Insights into the binding mechanism of a model protein with fomesafen: Spectroscopic studies, thermodynamics and molecular modeling exploration

Abstract The long residual period and toxicity of fomesafen makes it accumulating in the environment as environmental pollutant. Bovine serum albumin (BSA) plays an indispensable role in the binding, trans-mission, distribution and efficacy of fomesafen in vivo. Thereby, we studied the interaction of fomesafen and BSA by spectroscopic methods and molecular simulation. Spectroscopic measurements reveal that static quenching is the predominant quenching mechanism, resulting in the forming of BSA-fomesafen. The thermodynamic results manifest that hydrophobic force is the major factor. We have found an active pocket around Trp-213 based on competitive binding of fomesafen and warfarin. The model optimized by MD is the ultimately identified model reflecting real situation, from which we can find that the interactions of BSA-fomesafen depend mainly on the contribution of hydrophobic residues.
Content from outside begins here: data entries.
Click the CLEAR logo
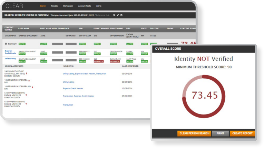This screenshot has height=149, width=265. 14,6
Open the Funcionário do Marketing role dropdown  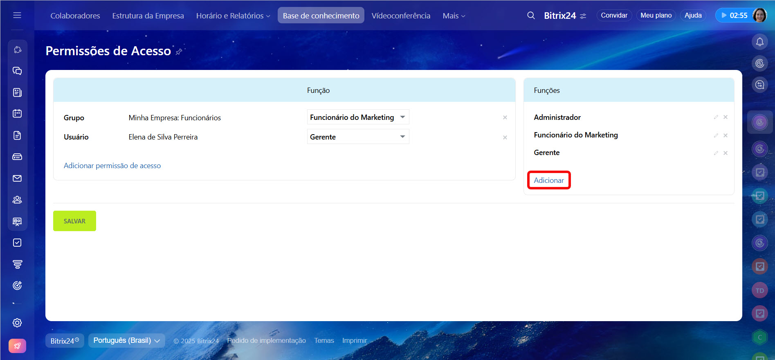click(358, 117)
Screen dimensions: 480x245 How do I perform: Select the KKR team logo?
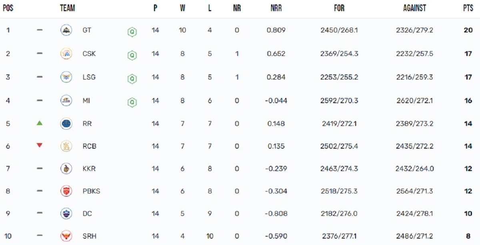66,169
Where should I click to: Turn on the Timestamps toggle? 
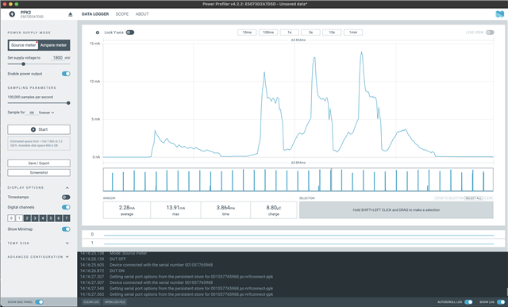[66, 198]
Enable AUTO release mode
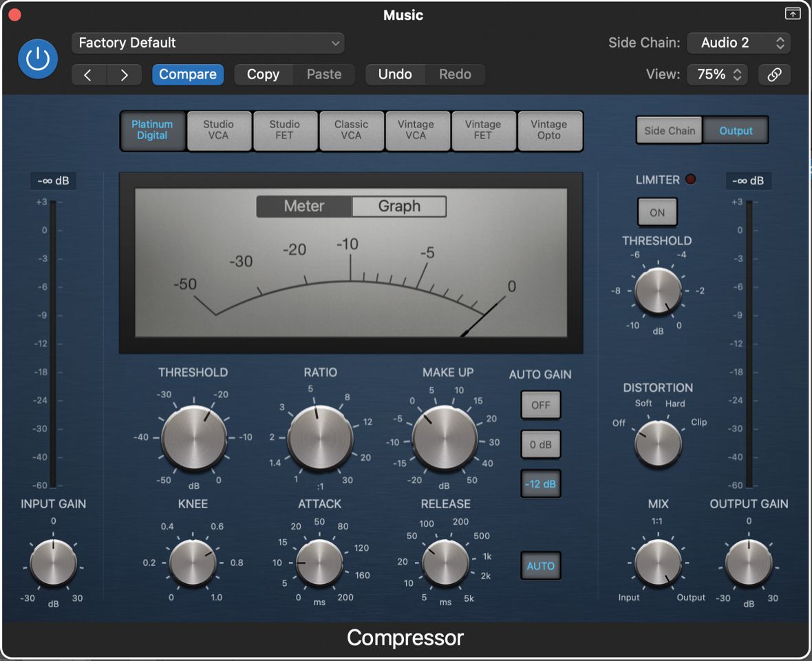812x661 pixels. 540,565
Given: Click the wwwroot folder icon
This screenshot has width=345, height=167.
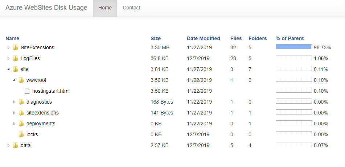Looking at the screenshot, I should pos(21,80).
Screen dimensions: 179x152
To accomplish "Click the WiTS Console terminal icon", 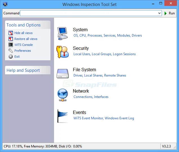I will [x=11, y=45].
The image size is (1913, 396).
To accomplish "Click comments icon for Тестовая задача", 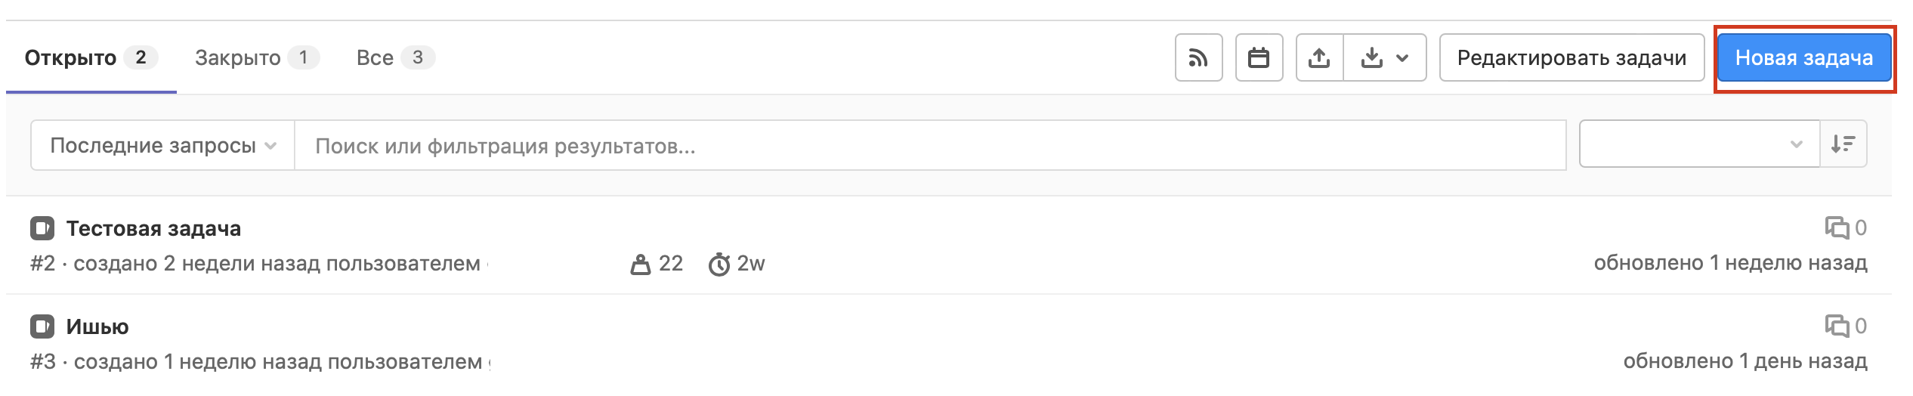I will pyautogui.click(x=1837, y=227).
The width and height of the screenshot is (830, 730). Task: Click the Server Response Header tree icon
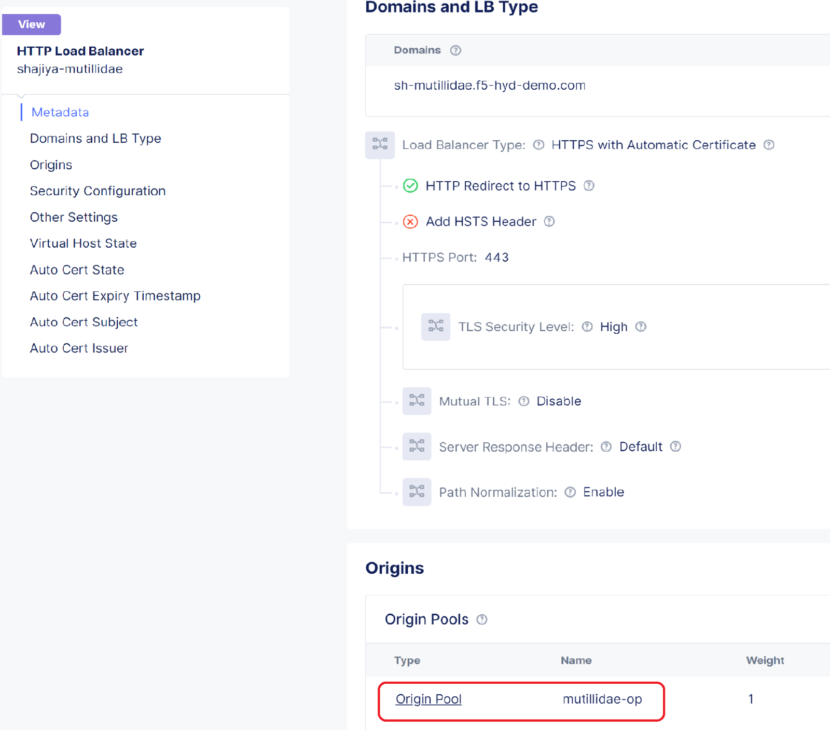tap(417, 447)
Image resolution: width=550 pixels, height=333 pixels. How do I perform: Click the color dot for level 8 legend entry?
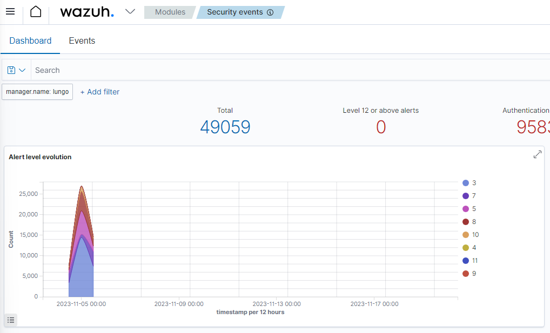click(465, 221)
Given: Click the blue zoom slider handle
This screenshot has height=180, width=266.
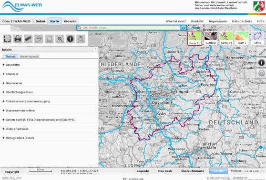Looking at the screenshot, I should coord(261,148).
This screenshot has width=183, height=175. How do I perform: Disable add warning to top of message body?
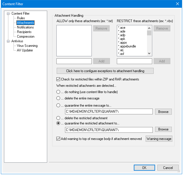(x=58, y=139)
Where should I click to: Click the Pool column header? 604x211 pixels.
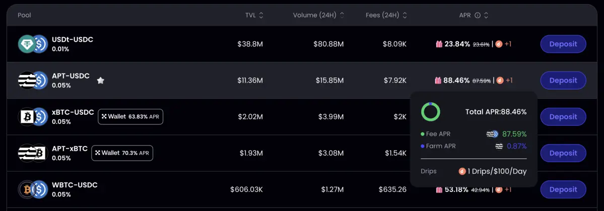tap(24, 15)

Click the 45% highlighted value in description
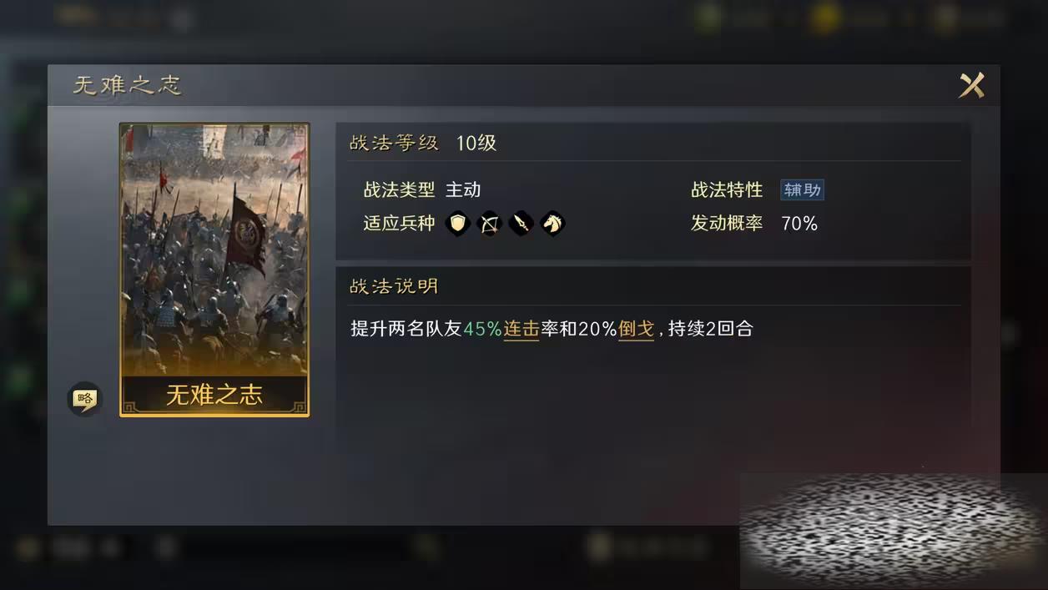click(483, 329)
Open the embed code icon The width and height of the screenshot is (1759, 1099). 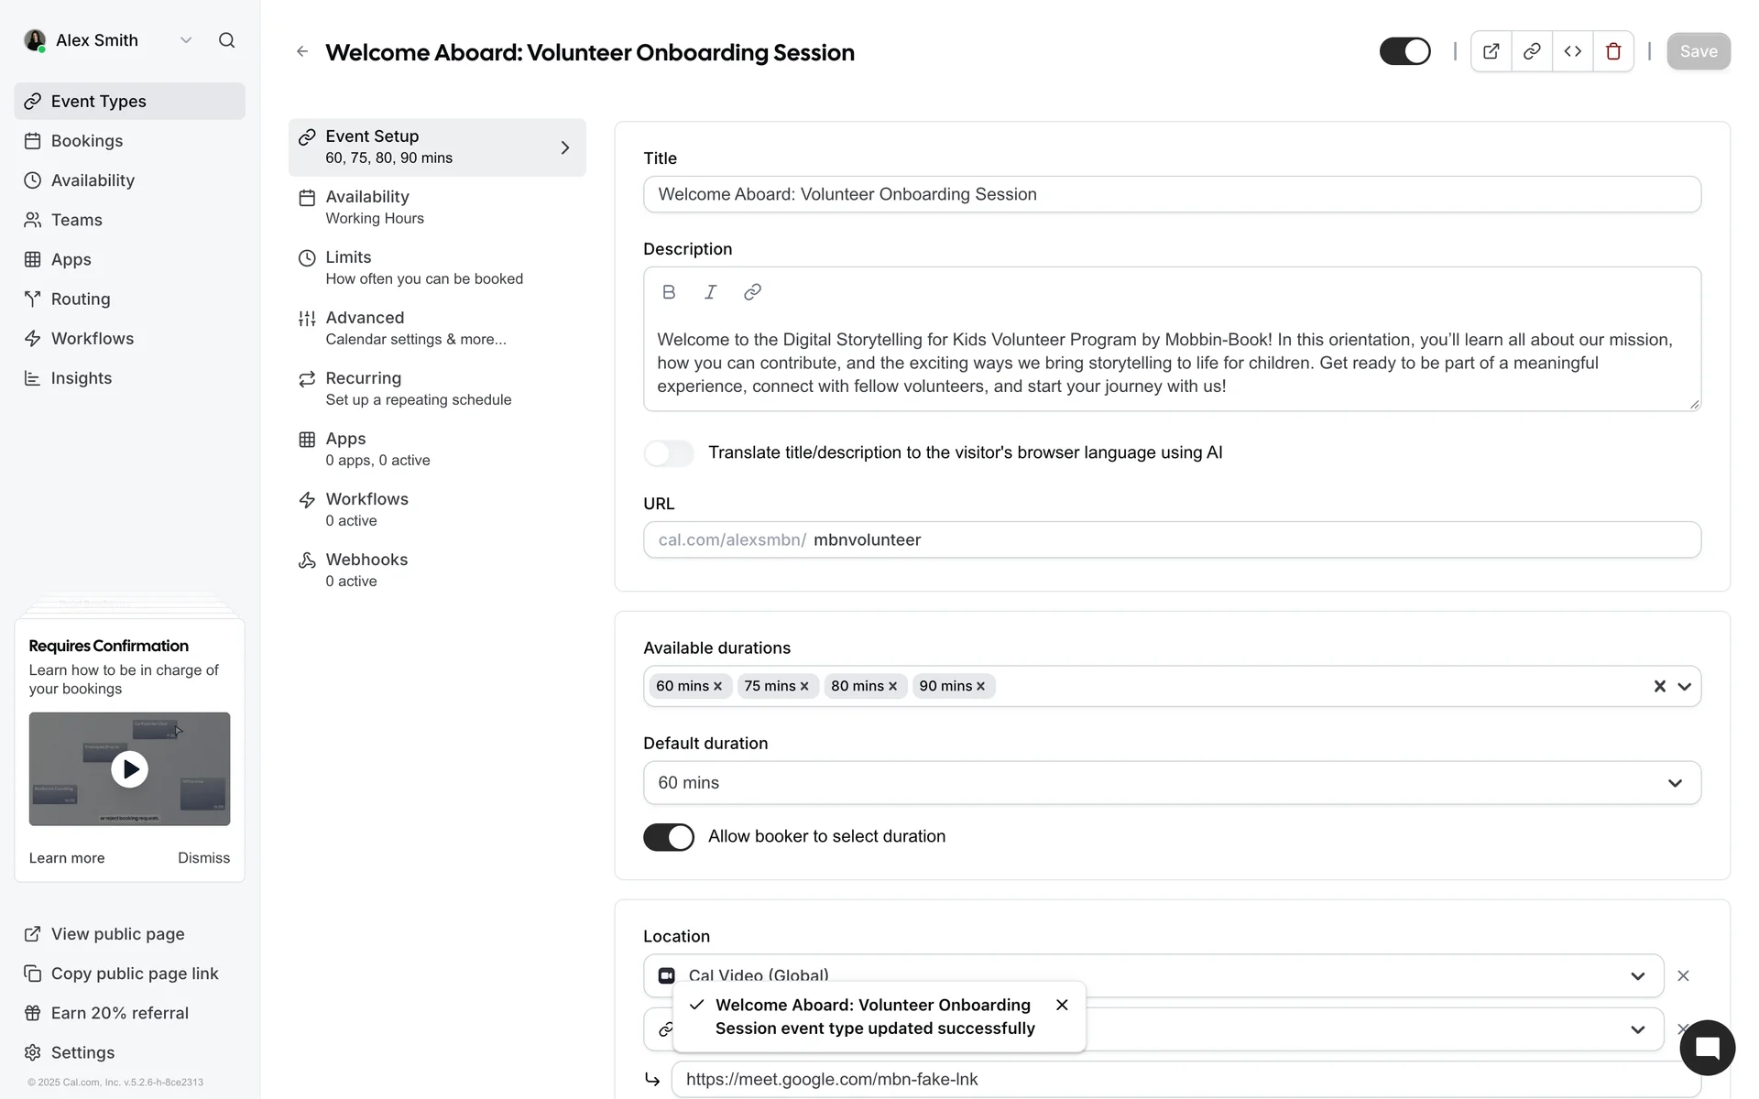(x=1573, y=51)
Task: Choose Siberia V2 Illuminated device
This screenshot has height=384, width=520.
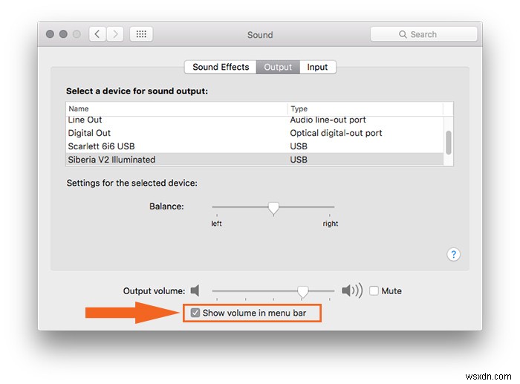Action: coord(254,160)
Compared with the models before and after MD, we have found that aqueous solution is an indispensable condition for the emergence of significant hydrophobic interaction in this system. The free energy and energy decomposition measured by the MD simulations indicate that the interaction is spontaneous and Trp-213 has great contributions to the formation of BSA-fomesafen system. In summary, our results have pro-vided meaningful reference to assess the biological toxicity risk of fomesafen.